Stored entries:

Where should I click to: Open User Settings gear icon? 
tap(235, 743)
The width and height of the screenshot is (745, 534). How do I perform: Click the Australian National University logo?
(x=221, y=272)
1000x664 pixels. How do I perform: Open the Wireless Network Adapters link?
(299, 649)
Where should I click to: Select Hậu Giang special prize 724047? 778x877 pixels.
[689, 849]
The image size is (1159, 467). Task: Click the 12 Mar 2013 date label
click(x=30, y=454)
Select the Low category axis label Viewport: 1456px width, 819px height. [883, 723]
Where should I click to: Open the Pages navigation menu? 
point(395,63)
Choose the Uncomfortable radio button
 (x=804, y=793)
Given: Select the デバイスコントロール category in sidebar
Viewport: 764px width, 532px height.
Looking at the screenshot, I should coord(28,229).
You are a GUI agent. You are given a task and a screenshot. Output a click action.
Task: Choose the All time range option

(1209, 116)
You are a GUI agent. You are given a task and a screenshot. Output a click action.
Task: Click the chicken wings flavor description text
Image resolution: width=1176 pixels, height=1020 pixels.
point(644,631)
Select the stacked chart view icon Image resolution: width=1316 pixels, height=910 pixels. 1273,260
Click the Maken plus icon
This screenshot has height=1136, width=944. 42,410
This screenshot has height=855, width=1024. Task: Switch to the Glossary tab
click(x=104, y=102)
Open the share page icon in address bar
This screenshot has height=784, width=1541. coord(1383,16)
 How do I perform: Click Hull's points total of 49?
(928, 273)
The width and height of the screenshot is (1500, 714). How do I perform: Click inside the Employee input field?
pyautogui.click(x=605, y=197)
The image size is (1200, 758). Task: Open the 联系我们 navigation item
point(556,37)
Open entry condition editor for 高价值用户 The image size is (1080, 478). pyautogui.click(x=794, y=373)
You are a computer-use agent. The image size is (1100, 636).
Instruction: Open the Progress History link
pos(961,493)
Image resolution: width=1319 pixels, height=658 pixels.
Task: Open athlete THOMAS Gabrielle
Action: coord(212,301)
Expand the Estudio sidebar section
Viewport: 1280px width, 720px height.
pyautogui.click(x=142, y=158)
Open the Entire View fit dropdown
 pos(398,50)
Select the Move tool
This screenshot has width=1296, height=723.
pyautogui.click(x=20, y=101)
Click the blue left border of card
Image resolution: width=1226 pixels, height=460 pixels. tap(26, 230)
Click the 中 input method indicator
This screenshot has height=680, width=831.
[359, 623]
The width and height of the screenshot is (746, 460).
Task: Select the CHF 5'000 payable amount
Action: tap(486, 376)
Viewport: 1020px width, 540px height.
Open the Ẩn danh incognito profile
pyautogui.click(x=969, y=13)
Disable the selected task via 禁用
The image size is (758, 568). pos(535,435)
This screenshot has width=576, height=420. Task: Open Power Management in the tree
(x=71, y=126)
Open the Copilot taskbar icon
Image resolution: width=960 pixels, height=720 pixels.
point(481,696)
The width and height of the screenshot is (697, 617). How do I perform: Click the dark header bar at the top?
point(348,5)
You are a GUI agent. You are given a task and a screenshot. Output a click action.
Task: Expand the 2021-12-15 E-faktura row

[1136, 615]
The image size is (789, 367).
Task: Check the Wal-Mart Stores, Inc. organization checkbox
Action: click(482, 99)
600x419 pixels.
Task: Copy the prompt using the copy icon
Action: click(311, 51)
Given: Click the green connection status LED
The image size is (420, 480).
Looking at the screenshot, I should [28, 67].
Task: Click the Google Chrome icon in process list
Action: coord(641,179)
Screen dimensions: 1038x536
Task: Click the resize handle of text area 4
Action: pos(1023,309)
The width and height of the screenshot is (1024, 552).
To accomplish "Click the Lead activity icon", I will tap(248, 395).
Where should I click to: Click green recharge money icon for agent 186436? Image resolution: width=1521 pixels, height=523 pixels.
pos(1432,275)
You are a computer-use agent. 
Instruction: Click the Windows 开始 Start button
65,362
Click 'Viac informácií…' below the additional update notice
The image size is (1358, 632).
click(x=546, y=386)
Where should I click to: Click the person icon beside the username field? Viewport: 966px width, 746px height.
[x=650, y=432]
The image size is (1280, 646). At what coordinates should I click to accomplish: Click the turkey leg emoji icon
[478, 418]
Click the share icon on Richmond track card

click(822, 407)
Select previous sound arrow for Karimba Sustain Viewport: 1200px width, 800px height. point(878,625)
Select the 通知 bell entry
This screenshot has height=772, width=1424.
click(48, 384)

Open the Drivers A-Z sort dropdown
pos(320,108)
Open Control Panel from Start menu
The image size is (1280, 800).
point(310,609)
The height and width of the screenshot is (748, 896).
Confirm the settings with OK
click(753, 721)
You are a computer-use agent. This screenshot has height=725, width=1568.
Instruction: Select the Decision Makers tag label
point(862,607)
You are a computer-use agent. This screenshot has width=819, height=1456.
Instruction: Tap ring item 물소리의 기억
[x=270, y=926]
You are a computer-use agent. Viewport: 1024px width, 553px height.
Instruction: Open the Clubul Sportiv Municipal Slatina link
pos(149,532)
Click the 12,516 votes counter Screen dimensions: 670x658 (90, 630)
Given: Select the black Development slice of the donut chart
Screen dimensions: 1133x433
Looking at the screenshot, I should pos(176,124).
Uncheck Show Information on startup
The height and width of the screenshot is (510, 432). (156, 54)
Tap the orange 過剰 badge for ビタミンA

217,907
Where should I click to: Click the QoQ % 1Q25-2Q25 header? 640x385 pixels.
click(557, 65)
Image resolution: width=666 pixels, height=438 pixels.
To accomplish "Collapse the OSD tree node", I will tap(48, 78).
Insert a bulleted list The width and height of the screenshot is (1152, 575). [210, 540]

■ PROBLEM ■
From the entries, copy every line in which the string "chart" can be found.

■ RESULT OF THIS TASK ■
Select the stacked chart view icon Image resolution: width=1316 pixels, height=910 pixels. 1273,260
Given: Select the black Development slice of the donut chart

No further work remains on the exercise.